Despite pious declarations from municipal leaders, the City of Ottawa’s soon-to-be released official plan shows little sign of alarm about the two major crises the city is facing, says a local citizens’ alliance.  

“Ottawa has declared two emergencies, a climate emergency and a housing and homelessness emergency,” write Carolyn Whitzman and Paul Johanis in a recent op-ed in the Ottawa Citizen. “The two are intrinsically linked and require a response worthy of an emergency. That is not what we see in the official plan.” 

Whitzman, an adjunct professor at the University of Ottawa School of Geography, Environment and Geomatics, and, Johanis, chair of the Greenspace Alliance of Canada’s Capital, are part of the People’s Official Plan (POP), an alliance of local groups asking the City of Ottawa to forge a new plan that treats both crises as the emergencies they have been formally declared to be. [Disclosure: The Energy Mix publisher Mitchell Beer was a volunteer participant in earlier stages of the POP.]

Ottawa’s soon-to-be finalized plan will guide the physical development of the city out to 2045, and will also be the framework for the city’s upcoming Climate Change and Greenspace Master Plan, Transportation Master Plan, and Waste Management Master Plan. According to the POP, the city’s keystone plan is not “moving far enough and fast enough” on the two most pressing emergencies: climate and affordable housing. 

Last month’s alarming new science assessment from the Intergovernmental Panel on Climate Change has only revealed “just how stark our choices are looking ahead,” write Whitzman and Johanis—along with the necessity of taking fast and meaningful action at every level of decision-making.

“While higher levels of government have critical leadership roles to play, the policies guiding what happens in our neighbourhoods can make significant differences to climate change and the housing crisis and are, in some ways, the places we have the most control.”

They also point to the cognitive dissonance involved in declaring a climate and housing emergency, as Ottawa’s city government has done, while continuing to propose policies that will only make both “intrinsically linked” emergencies worse.  

“Providing roads and services to our ever-expanding urban boundary encourages sprawl and costs much more than building in already serviced areas.

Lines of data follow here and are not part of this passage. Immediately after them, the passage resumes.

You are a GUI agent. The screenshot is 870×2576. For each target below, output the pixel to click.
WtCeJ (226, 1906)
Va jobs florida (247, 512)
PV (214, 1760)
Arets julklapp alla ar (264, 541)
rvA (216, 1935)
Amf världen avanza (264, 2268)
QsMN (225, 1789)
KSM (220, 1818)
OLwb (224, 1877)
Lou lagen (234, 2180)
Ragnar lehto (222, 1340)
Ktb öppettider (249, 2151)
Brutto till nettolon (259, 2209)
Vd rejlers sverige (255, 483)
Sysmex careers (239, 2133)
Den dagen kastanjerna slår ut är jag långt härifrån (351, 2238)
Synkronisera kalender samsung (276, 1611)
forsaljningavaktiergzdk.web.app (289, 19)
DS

It doesn’t enable affordable housing, because the outer reaches of our municipality are zoned for single family homeownership, at a price point increasingly out of reach for many,” they write. By contrast, “enhancing walkability, reducing car reliance, and increasing options for transit will in turn reduce the 44% of Ottawa’s emissions related to vehicles.”

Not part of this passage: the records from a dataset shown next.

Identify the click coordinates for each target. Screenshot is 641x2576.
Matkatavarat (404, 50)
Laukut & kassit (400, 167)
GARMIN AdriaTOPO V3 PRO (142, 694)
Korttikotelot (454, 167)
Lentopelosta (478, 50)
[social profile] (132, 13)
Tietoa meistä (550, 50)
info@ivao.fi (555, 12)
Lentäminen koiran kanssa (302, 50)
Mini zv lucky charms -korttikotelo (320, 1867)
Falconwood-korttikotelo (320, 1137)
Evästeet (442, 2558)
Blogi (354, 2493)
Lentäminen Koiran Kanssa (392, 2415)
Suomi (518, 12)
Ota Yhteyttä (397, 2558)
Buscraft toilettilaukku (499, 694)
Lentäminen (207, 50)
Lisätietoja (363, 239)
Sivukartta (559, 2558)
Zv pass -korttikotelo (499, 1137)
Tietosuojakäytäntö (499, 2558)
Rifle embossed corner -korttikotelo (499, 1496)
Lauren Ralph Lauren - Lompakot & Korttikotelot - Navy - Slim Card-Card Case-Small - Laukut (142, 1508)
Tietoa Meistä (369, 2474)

An official plan that takes the climate crisis seriously would also include a detailed plan for building efficiency, and for increasing the city’s tree canopy, the authors add. While such an increase is in the works (in recognition of the multiple public health benefits that trees bring, especially in cities), there is at present no guarantee that the neighbourhoods most in need will see their streets and public spaces grow greener.